The series focuses on exactly that - taking advantage of opportunities to create success. Without giving any spoilers, you learn very interesting details of how makeup companies create and market their products. While some viewers have called the episodes hour-long ads, the videos are unexpectedly inspiring. You have to give credit to the editors and their creative decisions in videography and music, but you can't help but feel such joy for Shane as he's given the validation and support he deserves in working towards his goals.

In the second installment of the series, "The Secrets of the Beauty World," Jeffree shares an important lesson in knowing your worth as a creator. In this episode, Jeffree explains to Shane that he usually offers makeup collaborators 20% of product sales, but he wants to offer Shane 25-30% because he expects the collaboration to be extremely popular.

Jeffree then tells Shane a (horror) story of how makeup brand Too Faced underpaid Nikkie Tutorials, one of the most famous YouTube beauty gurus, during their "The Power of Makeup" collection. Nikkie received a $50,000 flat fee for this collaboration, regardless of how many sales Too Faced made. Ultimately, Too Faced sold over $10 million of product and, as a result of her fee arrangement, Nikkie took home less than 1% of sales. That less than 1% stands in stark contrast to the 25-30% Jeffree offered Shane.

Nikkie's decision to accept the $50,000 flat fee was likely a combination of her inexperience, desire to work with a major brand, and lack of strong legal representation. Creators can learn from Nikkie and Shane and be proactive in negotiating contracts to accurately reflect what they bring to the deal.

Ultimately, know your worth and surround yourself with experts and support so you can earn, as Jeffree put it, what you deserve. Here are some steps you can take to negotiate fair business deals.

Research the Market

Do your research! If possible, find out what this and other companies have paid creators to work with them. This way you'll know if you're getting a fair deal.

Calculate Your Costs

When determining your price, consider the different factors that together create your value. Some factors are experience, expertise, the demands on your time, and how long the project will take. Whether you consider past project fees, an estimated hourly rate, or some other metric, make sure the proposed compensation is fair compared to what you've been paid before and what you expect to be paid.

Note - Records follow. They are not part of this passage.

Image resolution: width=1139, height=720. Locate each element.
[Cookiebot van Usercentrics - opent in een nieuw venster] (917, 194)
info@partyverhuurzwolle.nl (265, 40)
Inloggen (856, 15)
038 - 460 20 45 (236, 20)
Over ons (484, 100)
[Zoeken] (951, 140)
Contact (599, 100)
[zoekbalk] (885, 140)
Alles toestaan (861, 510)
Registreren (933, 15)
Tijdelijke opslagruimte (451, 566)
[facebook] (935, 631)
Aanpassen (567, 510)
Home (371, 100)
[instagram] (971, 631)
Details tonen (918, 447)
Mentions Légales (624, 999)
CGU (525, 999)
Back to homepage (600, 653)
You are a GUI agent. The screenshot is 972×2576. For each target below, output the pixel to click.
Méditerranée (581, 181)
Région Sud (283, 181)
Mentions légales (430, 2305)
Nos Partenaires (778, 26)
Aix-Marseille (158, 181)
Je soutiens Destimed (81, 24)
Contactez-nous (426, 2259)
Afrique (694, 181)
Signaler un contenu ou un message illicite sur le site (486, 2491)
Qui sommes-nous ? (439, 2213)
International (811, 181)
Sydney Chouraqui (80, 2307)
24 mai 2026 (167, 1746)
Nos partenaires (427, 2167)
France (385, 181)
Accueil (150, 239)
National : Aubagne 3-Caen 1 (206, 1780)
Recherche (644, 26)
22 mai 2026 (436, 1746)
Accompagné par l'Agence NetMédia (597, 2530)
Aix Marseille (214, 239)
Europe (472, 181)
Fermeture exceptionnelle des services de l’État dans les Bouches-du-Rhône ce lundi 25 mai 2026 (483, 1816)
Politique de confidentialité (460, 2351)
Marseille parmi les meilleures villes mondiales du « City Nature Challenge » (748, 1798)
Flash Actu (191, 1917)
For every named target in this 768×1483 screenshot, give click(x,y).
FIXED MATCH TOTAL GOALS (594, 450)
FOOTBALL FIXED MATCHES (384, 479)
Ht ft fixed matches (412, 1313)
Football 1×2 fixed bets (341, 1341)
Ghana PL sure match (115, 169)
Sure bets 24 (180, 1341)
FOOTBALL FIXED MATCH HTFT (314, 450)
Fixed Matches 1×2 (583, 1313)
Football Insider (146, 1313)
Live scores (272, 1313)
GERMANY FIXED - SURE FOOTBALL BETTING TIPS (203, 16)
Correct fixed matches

Make Sure You Make a Profit

You have supplies to purchase and bills to pay. Make sure your rate allows you to cover these costs while also leaving you with a profit to invest in yourself and your business. Through your market research you can determine the right profit margin for your type of business.

Be Your Own Biggest Cheerleader

Surround yourself with people you trust, but remember that you are your own biggest cheerleader. In "The Beautiful World of Jeffree Star," Shane is amazed by the amount of money he may make through his Jeffree Star Cosmetics collaboration. But, Shane's star power is what allows him to demand such strong rates. He is the perfect example of the lesson to not get in your own way of getting the compensation you deserve. Know your value and feel confident setting a price and supporting that price with your knowledge, skill, and experience.

Hire an Experienced Attorney

It is strongly recommended that you hire an attorney to negotiate business deals and write your contracts. An experienced arts and entrepreneurship attorney can guide you about what provisions are important to include and how much flexibility you should have when negotiating your deal. This way you'll be valued appropriately and you won't find yourself committed to obligations you didn't know you had.

Remember: It's Okay to Say No

Not all business relationships are meant to be. Even though you may love the brand you're looking to work with, don't devalue what you bring to the table if the fee or terms of the deal are unfair or don't reflect your worth.